Lucio Silla à la Monnaie de Bruxelles

Wolfgang Mozart
Giovanni de Gamerra, Livret

Antonello Manacorda, Direction Musicale
Tobias Kratzer, Mise en scène
Rainer Sellmayer, Costumes
Krystian Lada, Dramaturgie
Reinhard Traub, Lumières
Manuel Braun, Videos

Jeremy Ovenden, Lucio Silla
Lenneke Ruiten, Giunia
Anna Bonitatibus, Cecilio
Simona Saturova, Lucio Cinna
Ilse Eerens, Celia
Carlo Alemano, Aufidio

Production La Monnaie/De Munt
Myriam Hoyer, Réalisation

Orchestre et Choeurs de la Monnaie

Lucio Silla KV 135, opéra seria composé sur un livret de Giovanni de Gamerra, a été créé le 26 décembre 1772 al Teatro Regio Ducale di Milano. Rebuté par la succession monotone d'airs et de récitatifs dans cet opéra seria dans la tradition baroque ainsi que par l'abus de la virtuosité vocale, j'avais une opinion négative sur cet opéra. Quelques productions récentes, notamment celle de la Philharmonie sous la direction de Laurence Equilbey, m'ont réconcilié avec l'oeuvre (1). Cette dernière m'apparaît désormais comme la composition la plus significative du jeune Mozart à cette date. L'année 1772 se termine en beauté puisqu'elle voit aussi la composition de quatre symphonies (KV 130, 131, 133 et 134) parmi les plus belles du salzbourgeois ainsi que celle des trois premiers quatuors à cordes Milanais KV 155, 156 et 157 (les trois suivants seront composés début 1773).

Milano, Palazzo clerici, Fresques de Tiepolo, Wikipedia

Cette œuvre d'un compositeur âgé de 16 ans, n'est pas sans défauts. Après une sinfonia sans grand relief, surtout si on la compare à ce que Johann Christian Bach savait faire à la même époque, les trois premiers airs de la partition, arias avec da capo un peu longuets, sont dans la tradition de l'opéra napolitain contemporain, illustré par Niccolo Piccinni (La Didone) ou bien Niccolo Jommelli (Armida abbandonata) (2).
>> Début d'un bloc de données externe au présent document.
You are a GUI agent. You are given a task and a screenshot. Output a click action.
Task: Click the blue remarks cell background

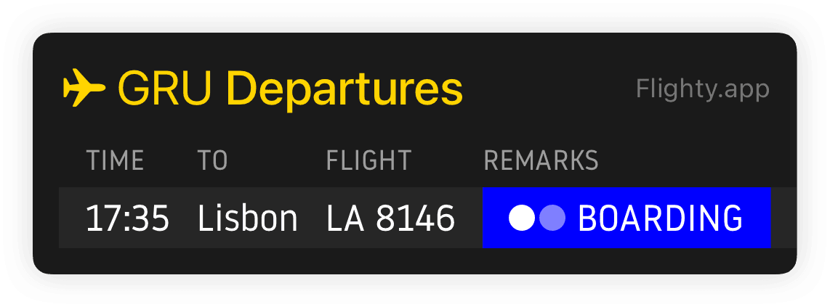626,218
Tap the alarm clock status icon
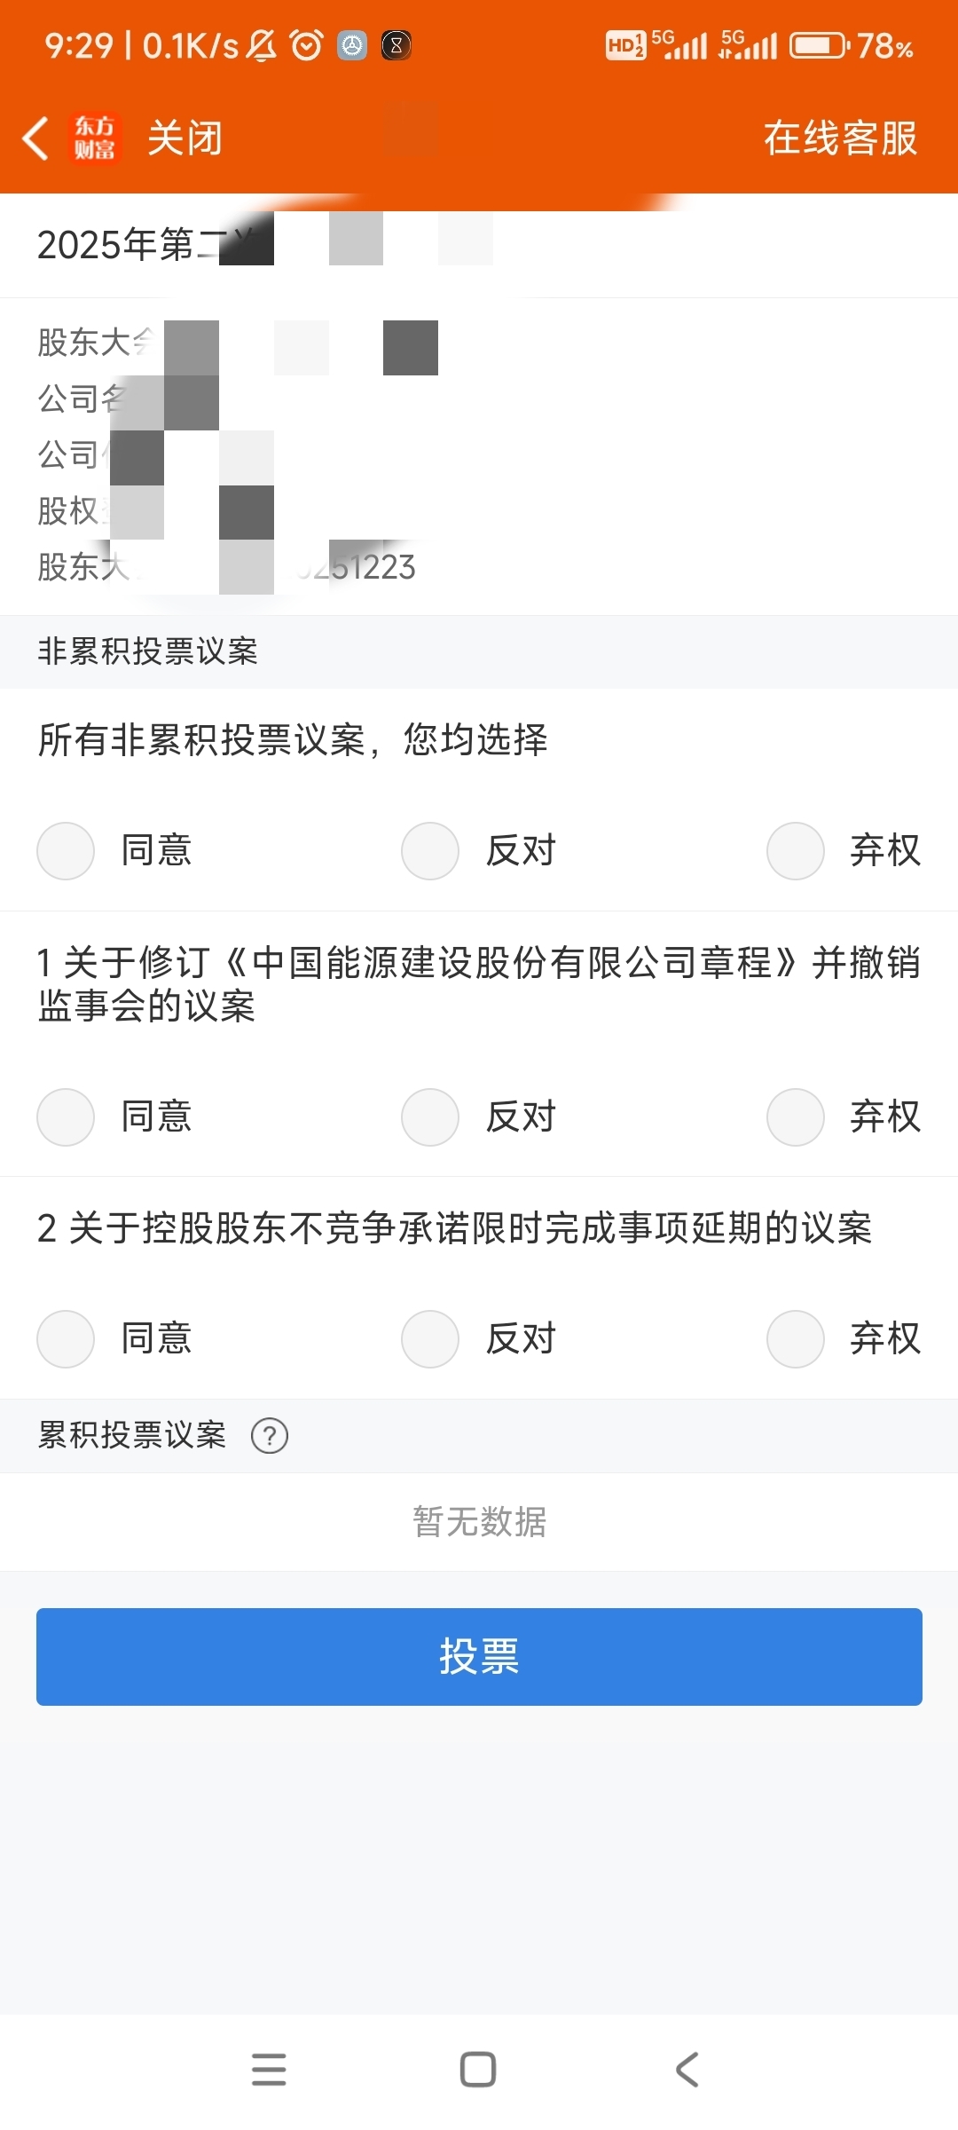Image resolution: width=958 pixels, height=2130 pixels. [x=307, y=44]
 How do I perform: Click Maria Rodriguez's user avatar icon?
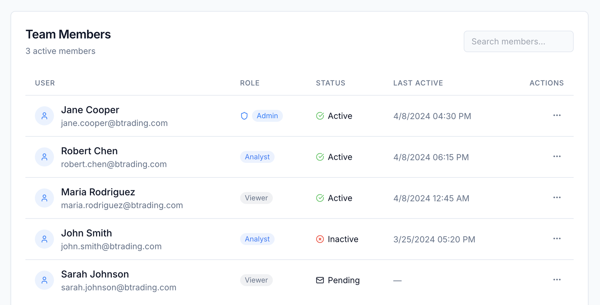[44, 198]
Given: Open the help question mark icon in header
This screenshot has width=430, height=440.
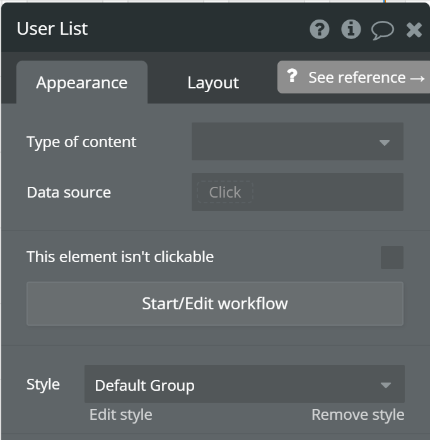Looking at the screenshot, I should pos(319,29).
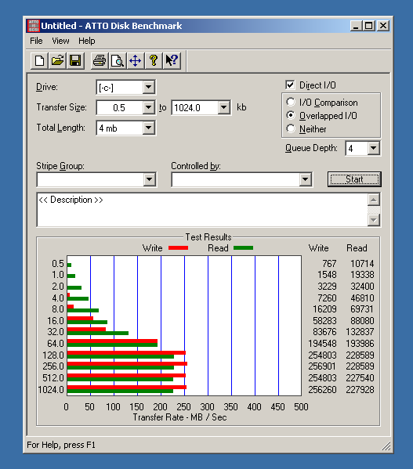The image size is (413, 469).
Task: Open the Total Length dropdown
Action: (148, 128)
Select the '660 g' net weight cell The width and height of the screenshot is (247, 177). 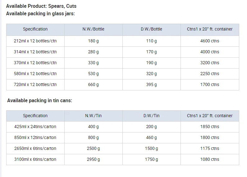point(93,84)
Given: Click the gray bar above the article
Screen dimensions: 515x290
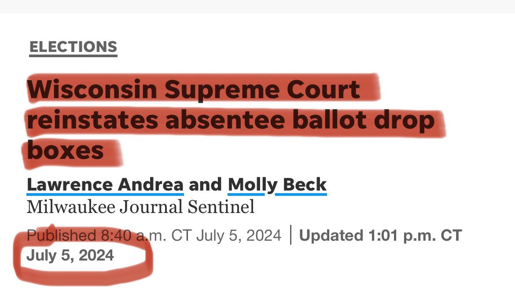Looking at the screenshot, I should tap(258, 6).
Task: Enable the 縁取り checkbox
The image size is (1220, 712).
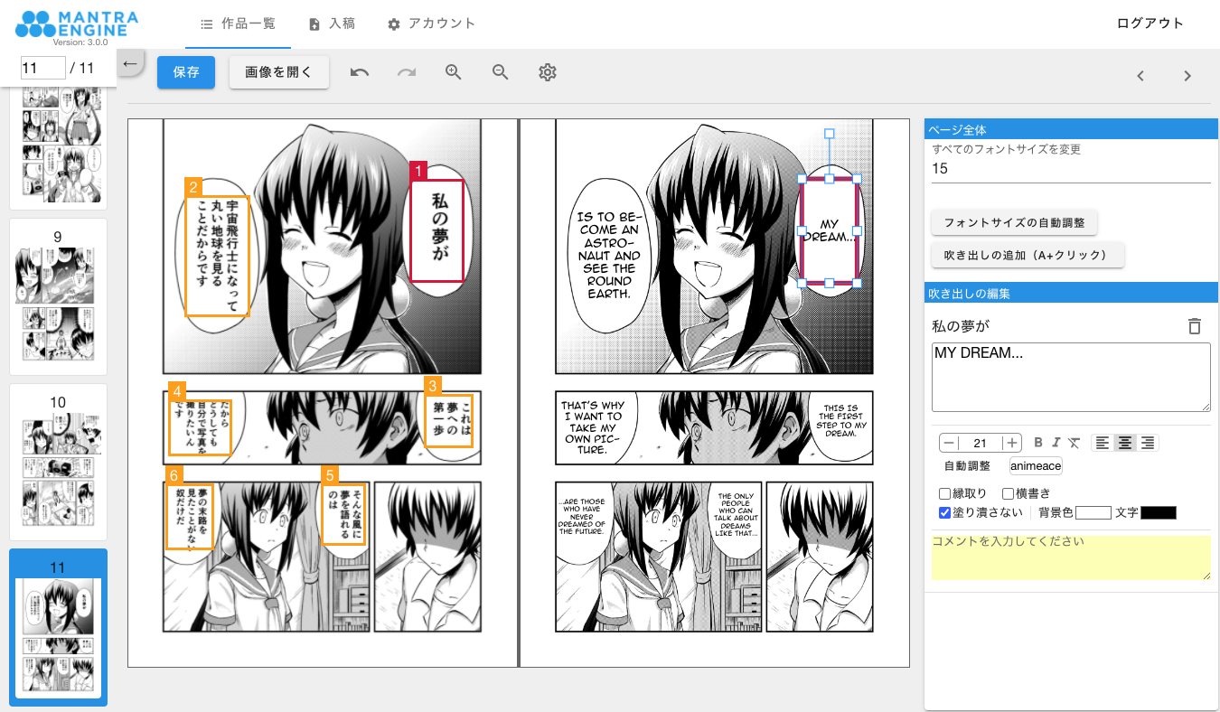Action: pyautogui.click(x=945, y=493)
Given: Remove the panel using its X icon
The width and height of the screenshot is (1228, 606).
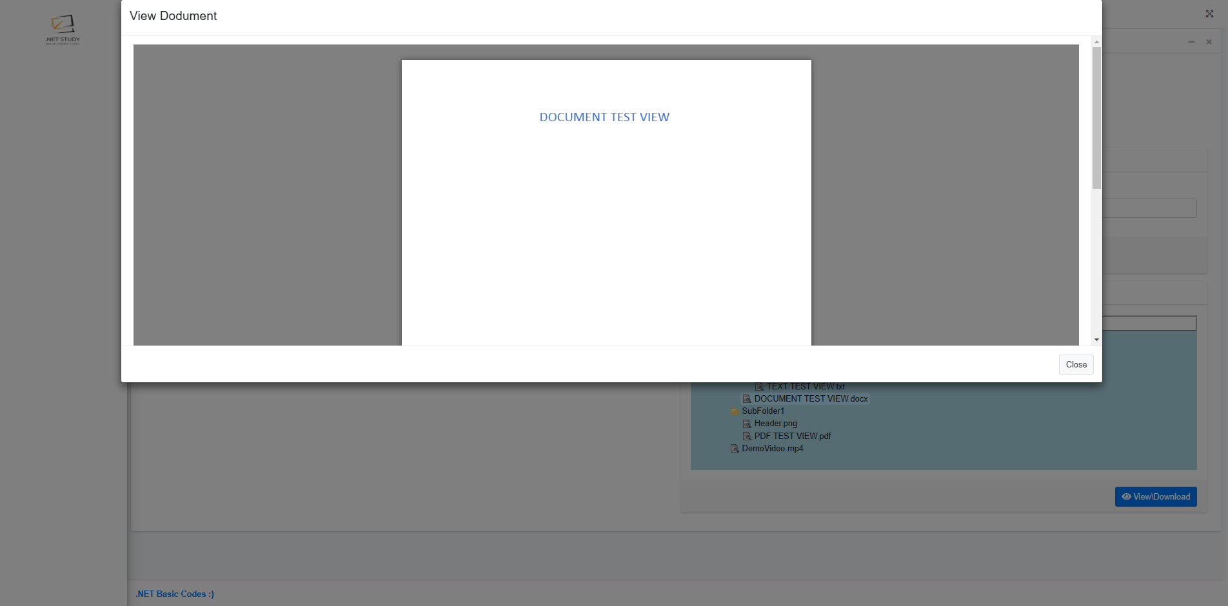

Tout change avec l'entrée en scène de Giunia et son air magnifique en mi bémol majeur Dalla sponda tenebrosa. Il s'agit d'un air à deux vitesses, un andante expressif et émouvant puis un allegro emporté, véhément qui reflètent la noblesse du caractère de l'héroïne et son courage. La grande scène du cimetière (Giunia vient se recueillir sur la tombe de son père) est certainement un sommet de l'oeuvre et probablement domine en grandeur et dramatisme tout ce que le jeune Mozart a écrit jusque là. On ne sait pas ce qu'il faut admirer le plus : l'introduction orchestrale, le choeur ou les interventions de Cecilio, de Giunia (Ombra adorata del padre...). Le premier acte se termine avec un magnifique duo d'amour entre Cecilio et Giunia (D'Elisio in sen m'attendi...). Au deuxième acte, la virtuosité reprend ses droits avec plusieurs airs de type aria di paragone (utilisent des métaphores). Un des sommets de l'acte est le récitatif accompagné en ré mineur qui précède l'air désespéré de Cecilio Quest'improviso tremito...On note un air de Giunia avec colorature à la fois passionné et virtuose (Parto, m'afretto....), précédé par un magistral récitatif accompagné. L'acte se termine avec un magnifique terzetto, Lucio Silla, Giunia et Cecilio (Quell'orgoglioso sdegno...), plein de bruit et de fureur. Le troisième acte contient un second duo d'amour Giunia et Cecilio et surtout un air exceptionnel de Giunia (Fra i pensier piu funesti di morte...) en do mineur, très Sturm und Drang. Plus question d'aria avec da capo ici. La forme s'efface devant l'intensité effrayante des sentiments exprimés par l'héroïne qui annonce l'Electre d'Idomeneo. Un choeur conventionnel termine l'oeuvre.
Dans cet opéra le tempérament dramatique hors du commun de Mozart s'exprime pour la première fois. Giunia est un des plus beaux personnages féminins de tout Mozart. Comme Aspasia dans Mitridate , comme Konstanz dans L'Enlèvement au Sérail ou bien plus tard Pamina, Giunia, en véritable héroïne mozartienne, est capable de donner sa vie pour sauver celui qu'elle aime. Toutefois ce magnifique opéra ne se maintient pas tout le temps dans les hauteurs contrairement par exemple au Temistocle de Johann Christian Bach (1772 également) qui me semble représenter le nec plus ultra de l'opéra seria non réformé (3).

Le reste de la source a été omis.